**Extrait choisi**:
***

La vie des gens de Lettres est un des points sur lesquels je puis le plus
aisément vous instruire. En arrivant ici, j'étais fort avide
de les voir, soit parce que j'étais curieux de connaître des
personnes dont les écrits m'avaient tant fait de plaisir, soit pour
me mettre en état de répondre aux questions qu'on pourrait
me faire; je m'imaginais que je les trouverais renfermés dans leur
cabinet, occupés à recueillir leurs matériaux, à
méditer, à arranger, à écrire, et à revoir.
Bien loin de là. Après avoir couru çà et là
à toutes heures, il en était peu que je pusse rencontrer.
Les uns ne sont plus chez eux après 8 heures du matin, et il n'y
en a presque aucun qu'on puisse rencontrer encore après midi. J'attribuai
pendant quelques jours à mon malheur l'inutilité de mes courses,
mais enfin à force de tentatives, je m'assurai que la difficulté
demeurait constante et qu'apparemment elle avait une cause réelle.
Seulement j'ignorais s'ils étaient véritablement hors de chez
eux, ou si leur opiniâtreté au travail les engageait à
fermer leur porte à toutes les visites. J'interrogeai là-dessus
un homme très connu dans la République des Lettres: «Qui
donc avez-vous souhaité de voir?», me dit-il. Je lui nommai
deux ou trois personnes.
«Pour M...., je ne puis pas vous le faire connaître, me répondit-il,
nous ne nous voyons pas; faites-vous introduire chez Madame ... les mercredis;
je vous conduirai vendredi chez Madame ... où vous trouverez ...
«Mais, lui dis-je, ce n'est pas dans la société que je
voudrais les voir, ne pourrais-je pas les questionner dans leur cabinet?»
«Dans leur cabinet, s'écria-t-il, à peine s'y tiennent-ils
chaque jour trois ou quatre heures, et pour lors ils s'enferment si bien
qu'on ne saurait les aborder. Mais c'est dans les maisons qu'on peut
les voir; c'est là qu'on disserte, que l'esprit s'épanouit;
dans les unes règne la gaieté, dans l'autre le sérieux,
ici on encense à Fontenelle, là c'est à Montesquieu,
ou à Voltaire; et comme si les mérites de
différents genres ne pouvaient se concilier, il faut toujours qu'un
auteur ait une préférence en quelque sorte exclusive. Elle
est surtout marquée pour les auteurs vivants. Si l'on vous introduit
chez Madame de ... souvenez-vous qu'elle est Encyclopédiste.
«Encyclopédiste! repris-je, qu'est-ce à dire?»
Ma surprise jeta mon nouveau Mentor dans un étonnement inconcevable.
«Quoi! me dit-il, vous ne savez pas que toute notre littérature
est partagée en deux factions, l'une pour, l'autre contre l'Encyclopédie.»
«En vérité, lui dis-je, je n'en savais rien, mais cela
ne me paraît pas naturel, car tout le monde devrait être pour
et contre suivant les articles et la manière de l'envisager. »

***

**Lignes de données**:
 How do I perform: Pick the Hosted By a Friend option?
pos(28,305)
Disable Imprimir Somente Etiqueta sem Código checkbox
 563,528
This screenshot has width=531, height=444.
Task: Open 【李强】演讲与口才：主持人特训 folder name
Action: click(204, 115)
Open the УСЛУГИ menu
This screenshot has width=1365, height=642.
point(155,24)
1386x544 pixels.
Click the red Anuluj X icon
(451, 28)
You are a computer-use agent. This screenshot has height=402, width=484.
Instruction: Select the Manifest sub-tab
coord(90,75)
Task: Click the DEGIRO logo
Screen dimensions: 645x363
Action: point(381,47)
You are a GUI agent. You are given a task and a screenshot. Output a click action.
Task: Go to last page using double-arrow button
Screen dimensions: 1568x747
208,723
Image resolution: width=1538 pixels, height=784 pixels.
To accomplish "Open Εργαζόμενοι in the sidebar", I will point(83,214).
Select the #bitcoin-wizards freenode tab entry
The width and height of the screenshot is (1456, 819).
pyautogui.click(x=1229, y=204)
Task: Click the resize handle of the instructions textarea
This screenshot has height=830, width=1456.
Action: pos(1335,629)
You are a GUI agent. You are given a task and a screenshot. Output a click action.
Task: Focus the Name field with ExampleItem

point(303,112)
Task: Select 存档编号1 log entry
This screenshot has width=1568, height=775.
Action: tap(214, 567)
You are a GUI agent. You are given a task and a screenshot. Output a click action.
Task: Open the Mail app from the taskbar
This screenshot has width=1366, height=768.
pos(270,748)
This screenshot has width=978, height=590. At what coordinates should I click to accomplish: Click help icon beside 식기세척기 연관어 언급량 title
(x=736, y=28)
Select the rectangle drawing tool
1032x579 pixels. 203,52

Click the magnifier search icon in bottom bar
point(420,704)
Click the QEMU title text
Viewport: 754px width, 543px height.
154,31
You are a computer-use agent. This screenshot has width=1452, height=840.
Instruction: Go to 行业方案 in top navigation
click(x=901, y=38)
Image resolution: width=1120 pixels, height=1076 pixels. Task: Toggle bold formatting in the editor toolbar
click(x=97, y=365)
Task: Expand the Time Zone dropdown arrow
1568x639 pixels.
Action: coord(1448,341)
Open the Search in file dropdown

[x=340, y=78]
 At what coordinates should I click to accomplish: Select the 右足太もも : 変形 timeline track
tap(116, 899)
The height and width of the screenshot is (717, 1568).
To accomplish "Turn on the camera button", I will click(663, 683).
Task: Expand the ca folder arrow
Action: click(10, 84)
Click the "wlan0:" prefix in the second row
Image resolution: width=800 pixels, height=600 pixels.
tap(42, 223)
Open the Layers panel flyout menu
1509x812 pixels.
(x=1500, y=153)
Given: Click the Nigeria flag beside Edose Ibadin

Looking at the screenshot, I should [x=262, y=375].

***

**Travail à faire**:
A. Répétez fidèlement un passage de l'extrait sur les gens de Lettres : commencez aux mots « La vie des gens » et arrêtez-vous après « et à revoir. ».
B. Dans l'extrait sur les gens de Lettres, en quelles deux factions toute la littérature est-elle partagée ?
C. Reprenez l'extrait sur les gens de Lettres à la suite de sa dernière phrase.
Ces lignes n'ont aucun rapport avec l'extrait sur les gens de Lettres.

**Résultats obtenus**:
A.
La vie des gens de Lettres est un des points sur lesquels je puis le plus
aisément vous instruire. En arrivant ici, j'étais fort avide
de les voir, soit parce que j'étais curieux de connaître des
personnes dont les écrits m'avaient tant fait de plaisir, soit pour
me mettre en état de répondre aux questions qu'on pourrait
me faire; je m'imaginais que je les trouverais renfermés dans leur
cabinet, occupés à recueillir leurs matériaux, à
méditer, à arranger, à écrire, et à revoir.

B. L'une pour l'Encyclopédie, l'autre contre.

C.
« Vous avez raison, répliqua-t-il. Mais gardez-vous bien de
dire votre sentiment tout haut il n'est pas permis de penser ainsi; j'aime
naturellement les partis modérés; mais j'ai été
forcé à me décider, sans quoi, je serais resté
seul.» Quelque envie que j'eusse de m'instruire un peu plus à
fond en faisant de nouvelles questions, je ne sais comment la conversation
de digression en digression se porta sur d'autres matières jusqu'au
moment où nous fûmes obligés de nous séparer.
Je connaissais depuis longtemps la mode des bureaux d'esprit, et j'avais
si mauvaise opinion du ton de ces rendez-vous que j'évitai d'être
introduit dans aucun. Il en est de mille espèces, ils sont conduits
par autant d'esprits différents; mais j'ai ouï parler mal de
tous. J'en sais où l'on se rend à point nommé pour
bâiller, pour déclamer contre la vie humaine en général,
contre les moeurs du temps, contre le séjour de Paris, contre tout
ce qu'on a trouvé à propos de nommer préjugé;
et où à force d'analyser tous les plaisirs on est parvenu
à n'en sennr aucun. On appelle cela de la Philosophie. Et
ceux qui s'ennuient là périodiquement disent tout uniment,
en parlant de leurs propres opinions: le Sage méprisant le
vulgaire, ou bien la Philosophie nous enseigne, etc.
Je ne vous entretiendrai pas de ces sublimes assemblées, parce que
je veux vous parler de ce que j'ai pu apprendre de plus certain sur le principal
objet de votre curiosité; je veux parler du sujet de la vérité
de cette imputation de cabale que se font réciproquement les auteurs
et les ennemis de l'Encyclopédie.
Si ma lettre devait être lue par les personnes intéressées,
je serais sûr d'offenser les deux parus, mais comme vous n'êtes
d'aucun, vous pourrez voir que si je n'ai pas démêlé
la vérité, j'ai du moins cherché à le faire.
Lorsqu'on commença à annoncer cet immense Dictionnaire,
destiné à recueillir tout ce qu'on sait aujourd'hui, et
à le faire connaître à la postérité, presque
tous ceux qui avaient cultivé quelque parue des sciences auraient
désiré d'être employés à le rédiger;
ils jugeaient qu'un ouvrage si ample, qui semblait commencer sous les plus
heureux auspices, était un de ces monuments inébranlables
qui résistent à tous les événements. On pensa
que le nom d'un auteur écrit à la tête d'un pareil ouvrage
était un gage assuré de l'immortalité.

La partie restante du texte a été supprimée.